SUPPLIED DATA =
::::::::

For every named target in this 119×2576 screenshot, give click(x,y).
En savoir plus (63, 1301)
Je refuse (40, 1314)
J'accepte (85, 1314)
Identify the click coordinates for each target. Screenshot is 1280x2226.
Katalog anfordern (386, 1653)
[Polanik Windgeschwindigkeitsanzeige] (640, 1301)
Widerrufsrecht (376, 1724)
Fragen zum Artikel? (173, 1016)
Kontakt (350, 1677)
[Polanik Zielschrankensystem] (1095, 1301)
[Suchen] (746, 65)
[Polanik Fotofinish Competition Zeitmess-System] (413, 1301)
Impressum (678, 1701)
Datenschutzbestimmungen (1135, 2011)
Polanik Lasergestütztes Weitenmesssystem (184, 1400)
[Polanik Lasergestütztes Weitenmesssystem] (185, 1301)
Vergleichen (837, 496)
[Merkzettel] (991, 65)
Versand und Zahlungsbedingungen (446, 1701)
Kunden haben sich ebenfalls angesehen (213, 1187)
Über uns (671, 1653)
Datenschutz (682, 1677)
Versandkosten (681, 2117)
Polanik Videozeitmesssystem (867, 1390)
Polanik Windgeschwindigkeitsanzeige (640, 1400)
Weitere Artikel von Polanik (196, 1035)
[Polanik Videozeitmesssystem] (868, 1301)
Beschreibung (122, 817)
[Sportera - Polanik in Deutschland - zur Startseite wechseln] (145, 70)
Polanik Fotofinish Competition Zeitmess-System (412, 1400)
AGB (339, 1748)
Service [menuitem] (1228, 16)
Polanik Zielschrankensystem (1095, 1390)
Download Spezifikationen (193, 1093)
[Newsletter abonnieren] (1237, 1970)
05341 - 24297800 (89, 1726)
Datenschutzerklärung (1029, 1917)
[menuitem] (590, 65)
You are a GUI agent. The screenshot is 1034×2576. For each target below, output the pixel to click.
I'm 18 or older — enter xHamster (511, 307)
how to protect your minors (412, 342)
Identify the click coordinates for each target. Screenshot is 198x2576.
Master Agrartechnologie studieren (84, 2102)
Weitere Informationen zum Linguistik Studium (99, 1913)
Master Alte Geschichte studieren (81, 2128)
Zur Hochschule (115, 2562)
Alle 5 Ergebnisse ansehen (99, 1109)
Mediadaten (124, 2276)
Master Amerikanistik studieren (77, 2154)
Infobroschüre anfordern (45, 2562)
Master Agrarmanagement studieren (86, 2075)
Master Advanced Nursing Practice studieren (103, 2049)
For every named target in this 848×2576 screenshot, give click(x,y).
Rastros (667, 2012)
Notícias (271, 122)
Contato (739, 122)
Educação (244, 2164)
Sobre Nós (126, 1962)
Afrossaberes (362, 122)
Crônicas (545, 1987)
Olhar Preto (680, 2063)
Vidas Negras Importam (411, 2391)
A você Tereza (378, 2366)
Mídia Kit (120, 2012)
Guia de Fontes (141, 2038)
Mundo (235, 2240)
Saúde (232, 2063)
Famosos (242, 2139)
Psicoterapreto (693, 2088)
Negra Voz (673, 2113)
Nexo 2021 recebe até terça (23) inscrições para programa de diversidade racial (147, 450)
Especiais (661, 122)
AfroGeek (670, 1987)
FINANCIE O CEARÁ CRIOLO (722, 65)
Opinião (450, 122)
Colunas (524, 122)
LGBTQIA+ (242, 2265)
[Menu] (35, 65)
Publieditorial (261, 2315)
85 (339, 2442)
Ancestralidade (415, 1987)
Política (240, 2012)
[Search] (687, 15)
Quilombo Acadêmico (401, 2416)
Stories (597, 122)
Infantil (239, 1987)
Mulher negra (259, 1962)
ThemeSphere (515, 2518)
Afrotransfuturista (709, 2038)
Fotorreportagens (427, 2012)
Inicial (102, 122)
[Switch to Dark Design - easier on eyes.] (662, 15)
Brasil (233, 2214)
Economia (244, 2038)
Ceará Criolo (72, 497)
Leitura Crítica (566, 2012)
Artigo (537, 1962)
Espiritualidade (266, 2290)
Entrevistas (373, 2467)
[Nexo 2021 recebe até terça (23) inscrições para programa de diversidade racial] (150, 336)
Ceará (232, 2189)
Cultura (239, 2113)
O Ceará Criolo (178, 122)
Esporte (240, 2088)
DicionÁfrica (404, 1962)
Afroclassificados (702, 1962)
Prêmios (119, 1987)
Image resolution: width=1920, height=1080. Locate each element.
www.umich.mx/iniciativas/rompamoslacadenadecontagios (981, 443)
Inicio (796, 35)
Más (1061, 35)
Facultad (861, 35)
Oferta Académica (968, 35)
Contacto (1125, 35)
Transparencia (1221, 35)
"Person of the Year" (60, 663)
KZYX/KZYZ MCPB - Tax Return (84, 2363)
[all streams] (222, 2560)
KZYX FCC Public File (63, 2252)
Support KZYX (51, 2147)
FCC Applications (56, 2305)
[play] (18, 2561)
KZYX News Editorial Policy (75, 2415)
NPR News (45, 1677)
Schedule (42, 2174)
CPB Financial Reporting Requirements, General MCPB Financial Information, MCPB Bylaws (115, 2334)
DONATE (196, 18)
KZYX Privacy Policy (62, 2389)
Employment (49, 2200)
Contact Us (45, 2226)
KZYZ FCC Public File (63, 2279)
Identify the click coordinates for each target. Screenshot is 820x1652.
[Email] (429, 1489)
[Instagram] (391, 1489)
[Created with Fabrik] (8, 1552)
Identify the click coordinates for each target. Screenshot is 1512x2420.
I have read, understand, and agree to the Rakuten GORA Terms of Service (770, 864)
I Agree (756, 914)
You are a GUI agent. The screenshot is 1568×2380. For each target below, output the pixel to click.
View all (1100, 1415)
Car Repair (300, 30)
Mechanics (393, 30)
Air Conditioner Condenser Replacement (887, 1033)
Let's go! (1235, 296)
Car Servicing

::::::::

GOAL OF THE EXERCISE = The response must repeat exactly the lines from the top of the material through the line containing "Versandkosten (681, 2117)", both included, with no other output.

WRITTEN ANSWER =
For every named target in this 119×2576 screenshot, give click(x,y).
En savoir plus (63, 1301)
Je refuse (40, 1314)
J'accepte (85, 1314)
Identify the click coordinates for each target. Screenshot is 1280x2226.
Katalog anfordern (386, 1653)
[Polanik Windgeschwindigkeitsanzeige] (640, 1301)
Widerrufsrecht (376, 1724)
Fragen zum Artikel? (173, 1016)
Kontakt (350, 1677)
[Polanik Zielschrankensystem] (1095, 1301)
[Suchen] (746, 65)
[Polanik Fotofinish Competition Zeitmess-System] (413, 1301)
Impressum (678, 1701)
Datenschutzbestimmungen (1135, 2011)
Polanik Lasergestütztes Weitenmesssystem (184, 1400)
[Polanik Lasergestütztes Weitenmesssystem] (185, 1301)
Vergleichen (837, 496)
[Merkzettel] (991, 65)
Versand und Zahlungsbedingungen (446, 1701)
Kunden haben sich ebenfalls angesehen (213, 1187)
Über uns (671, 1653)
Datenschutz (682, 1677)
Versandkosten (681, 2117)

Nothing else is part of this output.